Work to be completed: Starting at the line that contains "The width and", transcribe each line exactly through the end of the data below, and skip any pictures.

Dataset excerpts:
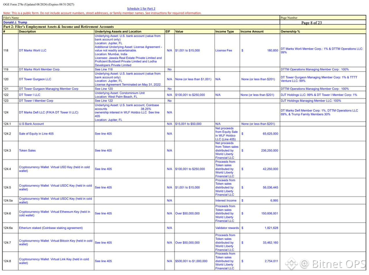Click the Underlying Assets and Location header
This screenshot has height=275, width=369.
point(118,31)
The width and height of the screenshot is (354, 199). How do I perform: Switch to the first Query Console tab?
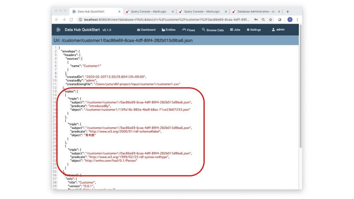[149, 11]
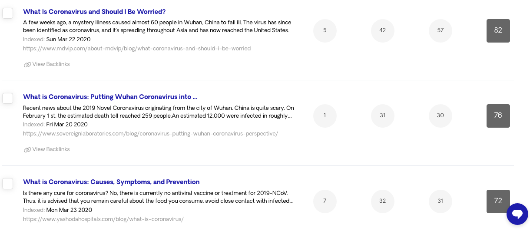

Exercise response:
The width and height of the screenshot is (354, 199). How do I perform: Switch to the first Query Console tab?
[149, 11]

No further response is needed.